Alma, a community of 9000 within 5.75 square miles, has a load of 55MW, much of which serves a refinery and heavy industrial base.

With financial assistance from local industrial customers, Alma hired Ohio-based Courtney & Associates in 1994 to conduct a $25,000 feasibility study on the costs and benefits of municipalization.

Because CE executives promised court battles to stop any city effort to condemn their distribution system, city leaders chose to forgo condemnation and consider building a new distribution system to buy power on the wholesale market and compete directly for customers with CE. The study concluded that local residents and businesses would save 20% in rates, or $61 million over ten years, and that 95% of industrial and commercial customers would switch to the municipal system due to these savings, joined by 90% of residential customers.

The city issued a Request for Proposals to test the market with real bidders, and received 11 different bids. After selecting a short list, the city determined that it could save an additional $11 million, including direct and debt costs of building the $18 million distribution system with 25 year municipal revenue bonds.

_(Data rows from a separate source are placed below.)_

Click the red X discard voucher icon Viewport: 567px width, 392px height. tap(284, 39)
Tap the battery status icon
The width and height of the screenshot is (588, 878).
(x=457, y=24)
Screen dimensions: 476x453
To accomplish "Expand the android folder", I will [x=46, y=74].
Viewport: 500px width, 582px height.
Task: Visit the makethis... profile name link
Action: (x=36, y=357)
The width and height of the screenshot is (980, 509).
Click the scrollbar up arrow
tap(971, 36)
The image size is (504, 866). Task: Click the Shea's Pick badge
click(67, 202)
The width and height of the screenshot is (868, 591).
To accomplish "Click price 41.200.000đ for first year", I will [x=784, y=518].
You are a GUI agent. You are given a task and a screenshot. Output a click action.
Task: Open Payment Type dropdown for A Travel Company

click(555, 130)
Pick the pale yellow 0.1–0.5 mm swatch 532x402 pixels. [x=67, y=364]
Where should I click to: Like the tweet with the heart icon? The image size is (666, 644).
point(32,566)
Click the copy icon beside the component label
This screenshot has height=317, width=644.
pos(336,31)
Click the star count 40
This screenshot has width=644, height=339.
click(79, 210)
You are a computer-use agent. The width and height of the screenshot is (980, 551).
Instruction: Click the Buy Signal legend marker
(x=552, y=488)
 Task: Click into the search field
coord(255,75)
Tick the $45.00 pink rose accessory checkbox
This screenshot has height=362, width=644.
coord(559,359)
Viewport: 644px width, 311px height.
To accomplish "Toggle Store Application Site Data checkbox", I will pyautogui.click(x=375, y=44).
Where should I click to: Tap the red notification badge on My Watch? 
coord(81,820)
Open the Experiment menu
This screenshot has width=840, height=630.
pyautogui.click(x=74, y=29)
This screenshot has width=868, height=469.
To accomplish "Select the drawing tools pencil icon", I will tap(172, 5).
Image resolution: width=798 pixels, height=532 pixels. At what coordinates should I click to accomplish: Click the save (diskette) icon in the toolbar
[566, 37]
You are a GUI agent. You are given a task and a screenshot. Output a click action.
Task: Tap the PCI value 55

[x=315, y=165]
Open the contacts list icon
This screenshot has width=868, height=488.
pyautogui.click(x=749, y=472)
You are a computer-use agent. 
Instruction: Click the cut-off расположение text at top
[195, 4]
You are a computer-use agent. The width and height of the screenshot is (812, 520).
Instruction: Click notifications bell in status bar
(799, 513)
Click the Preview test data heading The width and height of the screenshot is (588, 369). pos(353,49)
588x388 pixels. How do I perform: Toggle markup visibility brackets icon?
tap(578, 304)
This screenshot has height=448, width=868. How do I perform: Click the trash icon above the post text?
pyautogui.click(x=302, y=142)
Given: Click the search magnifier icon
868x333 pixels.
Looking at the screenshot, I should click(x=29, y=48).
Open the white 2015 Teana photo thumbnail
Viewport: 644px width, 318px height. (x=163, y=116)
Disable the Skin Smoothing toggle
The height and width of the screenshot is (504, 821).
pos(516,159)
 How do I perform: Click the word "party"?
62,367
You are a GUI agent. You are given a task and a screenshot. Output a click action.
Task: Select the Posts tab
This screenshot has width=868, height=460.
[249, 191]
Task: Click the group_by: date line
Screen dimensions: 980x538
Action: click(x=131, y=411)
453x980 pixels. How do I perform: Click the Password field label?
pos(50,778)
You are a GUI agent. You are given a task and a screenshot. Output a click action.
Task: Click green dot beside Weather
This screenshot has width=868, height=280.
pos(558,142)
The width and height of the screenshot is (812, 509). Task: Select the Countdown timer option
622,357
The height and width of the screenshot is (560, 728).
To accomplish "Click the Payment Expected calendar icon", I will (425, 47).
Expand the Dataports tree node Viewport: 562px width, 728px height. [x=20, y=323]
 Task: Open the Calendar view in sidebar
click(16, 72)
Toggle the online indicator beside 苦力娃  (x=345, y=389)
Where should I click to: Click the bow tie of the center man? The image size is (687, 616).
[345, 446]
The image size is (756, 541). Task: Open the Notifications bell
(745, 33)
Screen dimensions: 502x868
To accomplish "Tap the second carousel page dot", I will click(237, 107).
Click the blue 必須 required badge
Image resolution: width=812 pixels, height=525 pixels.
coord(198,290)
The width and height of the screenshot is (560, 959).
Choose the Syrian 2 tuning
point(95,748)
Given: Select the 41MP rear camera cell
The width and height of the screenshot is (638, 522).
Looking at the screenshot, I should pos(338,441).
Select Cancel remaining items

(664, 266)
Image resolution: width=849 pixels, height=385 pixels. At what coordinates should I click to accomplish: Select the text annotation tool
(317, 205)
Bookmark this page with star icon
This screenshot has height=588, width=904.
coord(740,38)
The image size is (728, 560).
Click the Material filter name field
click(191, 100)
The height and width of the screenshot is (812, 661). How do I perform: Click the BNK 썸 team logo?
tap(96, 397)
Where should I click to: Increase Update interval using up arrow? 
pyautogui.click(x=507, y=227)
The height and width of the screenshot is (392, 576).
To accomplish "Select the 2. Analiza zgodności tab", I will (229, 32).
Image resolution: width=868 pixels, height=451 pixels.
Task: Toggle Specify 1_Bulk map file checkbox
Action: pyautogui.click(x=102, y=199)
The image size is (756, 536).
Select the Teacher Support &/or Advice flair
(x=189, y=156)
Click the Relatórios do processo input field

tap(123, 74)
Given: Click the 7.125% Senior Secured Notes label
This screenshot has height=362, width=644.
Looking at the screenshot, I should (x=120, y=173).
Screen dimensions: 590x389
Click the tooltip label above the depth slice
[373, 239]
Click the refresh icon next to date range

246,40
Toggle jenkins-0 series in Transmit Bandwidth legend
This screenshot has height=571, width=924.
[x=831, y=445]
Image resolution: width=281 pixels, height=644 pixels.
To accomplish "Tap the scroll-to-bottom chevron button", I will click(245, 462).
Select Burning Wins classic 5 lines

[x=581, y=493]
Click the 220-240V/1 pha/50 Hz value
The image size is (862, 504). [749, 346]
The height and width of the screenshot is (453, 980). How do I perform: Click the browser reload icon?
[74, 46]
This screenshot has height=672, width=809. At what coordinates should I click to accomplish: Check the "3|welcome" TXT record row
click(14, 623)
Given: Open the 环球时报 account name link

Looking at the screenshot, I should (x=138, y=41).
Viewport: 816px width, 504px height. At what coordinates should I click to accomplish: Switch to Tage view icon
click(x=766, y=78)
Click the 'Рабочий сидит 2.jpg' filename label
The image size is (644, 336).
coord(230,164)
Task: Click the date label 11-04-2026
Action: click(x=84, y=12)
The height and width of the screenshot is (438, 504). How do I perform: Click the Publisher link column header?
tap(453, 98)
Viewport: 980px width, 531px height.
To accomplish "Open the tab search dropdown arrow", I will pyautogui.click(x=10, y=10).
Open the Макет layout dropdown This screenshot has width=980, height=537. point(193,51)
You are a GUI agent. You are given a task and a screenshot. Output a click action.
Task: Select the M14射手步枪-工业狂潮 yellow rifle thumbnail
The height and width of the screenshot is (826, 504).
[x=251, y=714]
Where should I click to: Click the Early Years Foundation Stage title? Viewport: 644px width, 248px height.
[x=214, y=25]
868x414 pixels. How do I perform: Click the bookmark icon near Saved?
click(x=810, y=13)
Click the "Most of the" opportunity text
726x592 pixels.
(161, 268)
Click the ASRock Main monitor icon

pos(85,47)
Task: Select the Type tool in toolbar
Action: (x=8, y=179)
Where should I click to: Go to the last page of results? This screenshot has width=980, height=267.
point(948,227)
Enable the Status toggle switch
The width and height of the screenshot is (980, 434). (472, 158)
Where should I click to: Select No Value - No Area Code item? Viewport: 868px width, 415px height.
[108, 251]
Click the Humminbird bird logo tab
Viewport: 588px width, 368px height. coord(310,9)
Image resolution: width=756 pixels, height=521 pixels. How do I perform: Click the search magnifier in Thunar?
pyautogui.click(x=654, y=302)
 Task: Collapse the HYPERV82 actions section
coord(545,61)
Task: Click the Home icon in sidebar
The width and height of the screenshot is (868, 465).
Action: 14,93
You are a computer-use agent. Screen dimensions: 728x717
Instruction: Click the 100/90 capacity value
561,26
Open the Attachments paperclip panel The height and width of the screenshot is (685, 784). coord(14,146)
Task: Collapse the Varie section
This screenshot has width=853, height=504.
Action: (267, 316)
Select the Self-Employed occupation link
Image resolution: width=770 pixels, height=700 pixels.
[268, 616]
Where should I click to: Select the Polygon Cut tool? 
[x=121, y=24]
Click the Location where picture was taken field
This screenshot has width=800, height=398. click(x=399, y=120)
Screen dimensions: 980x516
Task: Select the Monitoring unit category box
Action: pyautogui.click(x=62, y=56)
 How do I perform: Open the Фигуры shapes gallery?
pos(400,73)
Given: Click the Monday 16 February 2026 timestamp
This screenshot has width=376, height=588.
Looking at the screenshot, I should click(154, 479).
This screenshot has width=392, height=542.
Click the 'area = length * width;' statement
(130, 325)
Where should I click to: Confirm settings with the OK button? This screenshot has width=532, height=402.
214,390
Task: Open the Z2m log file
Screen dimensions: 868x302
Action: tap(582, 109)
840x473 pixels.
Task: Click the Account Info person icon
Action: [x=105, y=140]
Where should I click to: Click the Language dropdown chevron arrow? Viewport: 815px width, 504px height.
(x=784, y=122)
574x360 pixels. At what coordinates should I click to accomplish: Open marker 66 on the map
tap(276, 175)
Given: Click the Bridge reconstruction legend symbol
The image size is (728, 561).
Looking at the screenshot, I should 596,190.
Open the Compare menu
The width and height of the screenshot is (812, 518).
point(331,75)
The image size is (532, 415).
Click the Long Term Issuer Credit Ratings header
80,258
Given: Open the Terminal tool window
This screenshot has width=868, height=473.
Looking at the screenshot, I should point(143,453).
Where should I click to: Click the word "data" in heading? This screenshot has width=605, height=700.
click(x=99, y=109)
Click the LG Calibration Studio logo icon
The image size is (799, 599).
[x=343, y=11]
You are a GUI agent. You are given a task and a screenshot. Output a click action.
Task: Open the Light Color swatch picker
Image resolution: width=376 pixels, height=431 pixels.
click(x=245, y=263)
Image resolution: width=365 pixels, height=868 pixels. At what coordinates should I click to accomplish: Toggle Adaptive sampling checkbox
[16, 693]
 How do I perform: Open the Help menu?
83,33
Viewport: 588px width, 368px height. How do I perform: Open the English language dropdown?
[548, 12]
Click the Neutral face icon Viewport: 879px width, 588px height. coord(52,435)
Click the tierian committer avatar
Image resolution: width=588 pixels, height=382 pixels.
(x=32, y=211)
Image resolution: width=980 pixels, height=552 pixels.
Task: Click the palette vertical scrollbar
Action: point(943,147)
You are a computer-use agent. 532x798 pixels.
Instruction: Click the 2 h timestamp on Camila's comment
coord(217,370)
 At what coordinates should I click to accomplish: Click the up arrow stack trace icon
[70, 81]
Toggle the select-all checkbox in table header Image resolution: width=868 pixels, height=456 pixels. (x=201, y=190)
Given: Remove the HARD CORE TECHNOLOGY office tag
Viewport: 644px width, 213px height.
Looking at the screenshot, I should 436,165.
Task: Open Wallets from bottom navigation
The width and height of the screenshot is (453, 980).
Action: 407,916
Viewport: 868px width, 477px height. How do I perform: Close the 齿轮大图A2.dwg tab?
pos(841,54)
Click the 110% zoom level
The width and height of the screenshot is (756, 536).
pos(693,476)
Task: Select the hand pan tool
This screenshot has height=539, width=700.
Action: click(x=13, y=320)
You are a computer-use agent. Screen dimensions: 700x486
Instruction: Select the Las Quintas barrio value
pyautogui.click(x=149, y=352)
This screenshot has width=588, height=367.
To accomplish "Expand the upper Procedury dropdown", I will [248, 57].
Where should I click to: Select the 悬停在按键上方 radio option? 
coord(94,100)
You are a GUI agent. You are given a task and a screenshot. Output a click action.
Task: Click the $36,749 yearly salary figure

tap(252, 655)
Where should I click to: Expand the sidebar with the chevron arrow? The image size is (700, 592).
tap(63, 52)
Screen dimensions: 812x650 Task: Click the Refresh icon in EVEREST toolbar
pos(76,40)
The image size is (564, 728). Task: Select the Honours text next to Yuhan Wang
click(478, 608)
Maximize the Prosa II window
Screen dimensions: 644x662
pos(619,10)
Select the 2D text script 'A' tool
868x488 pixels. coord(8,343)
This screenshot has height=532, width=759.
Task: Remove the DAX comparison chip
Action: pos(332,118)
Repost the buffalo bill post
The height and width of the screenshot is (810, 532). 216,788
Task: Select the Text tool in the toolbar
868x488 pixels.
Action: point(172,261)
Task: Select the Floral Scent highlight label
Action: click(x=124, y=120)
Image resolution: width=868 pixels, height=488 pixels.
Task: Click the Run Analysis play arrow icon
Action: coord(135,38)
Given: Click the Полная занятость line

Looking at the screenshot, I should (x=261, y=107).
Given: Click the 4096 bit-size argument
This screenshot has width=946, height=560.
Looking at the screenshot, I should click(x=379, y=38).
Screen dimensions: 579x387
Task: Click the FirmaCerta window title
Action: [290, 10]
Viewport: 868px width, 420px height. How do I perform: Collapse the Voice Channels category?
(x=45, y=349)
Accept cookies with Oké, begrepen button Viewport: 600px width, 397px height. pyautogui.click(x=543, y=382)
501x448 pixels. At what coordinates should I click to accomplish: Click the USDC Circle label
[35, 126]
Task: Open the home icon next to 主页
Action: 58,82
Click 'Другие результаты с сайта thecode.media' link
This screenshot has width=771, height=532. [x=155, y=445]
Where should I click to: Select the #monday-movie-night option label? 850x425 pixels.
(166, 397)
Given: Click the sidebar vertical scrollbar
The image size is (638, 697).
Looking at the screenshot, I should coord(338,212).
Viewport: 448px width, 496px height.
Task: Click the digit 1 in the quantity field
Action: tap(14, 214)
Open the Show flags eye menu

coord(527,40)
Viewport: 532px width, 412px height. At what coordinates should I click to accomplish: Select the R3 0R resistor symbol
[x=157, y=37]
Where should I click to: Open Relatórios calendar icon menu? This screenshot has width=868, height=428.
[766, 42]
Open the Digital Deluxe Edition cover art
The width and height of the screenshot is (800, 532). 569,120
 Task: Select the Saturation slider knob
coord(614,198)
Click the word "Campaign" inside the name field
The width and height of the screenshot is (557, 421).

But these savings were put into question in 1995, after the Federal Energy Regulatory Commission (FERC) released its "Mega-NOPR" report, Order 888, which provided that a utility's right to impose stranded investment "exit fees" on consumers who choose a new provider would depend on whether the utility had a "reasonable expectation of continued service." Order 888 held that if a monopoly has a reasonable expectation of continued monopoly status, that it can require compensation when customers leave. Upon reading Order 888, CE attorneys announced that Alma's consumers would owe its shareholders $105 million, or $11,700 per consumer, in stranded investment payments, if the town municipalizes. But by the time they faced the FERC, CE attorneys had reduced that figure to between $44.7 and $56.1 million.

If upheld, CE's exit fee strategy could scuttle Alma's effort. But City Manager Douglas Thomas is confident. Alma's franchise agreement with CE expired in 1939. And while CE executives argue that a state law grants them a perpetual franchise - a monopoly to the end of time - the utility's franchise contract is non-exclusive, so even if CE's franchise is deemed perpetual by state law, CE cannot reasonably have ever expected monopoly status.

Otherwise, says Thomas, CE can still sell the power left stranded by municipalization, so it is not properly "stranded." This fact was brought home when it was discovered that CE is seeking state approval in separate hearings to purchase 44MW of new power from an affiliate to meet growing demand. "Either the power is stranded or it isn't; CE can't have it both ways," said Thomas.

The fate of Alma and other municipalization efforts around the country is in the hands of the Federal Energy Regulatory Commission. If the FERC allows recovery by CE, it will possibly eclipse the feasibility of all such efforts. Intervenor comments on Alma were due at FERC on February 14, but no date for a decision is scheduled.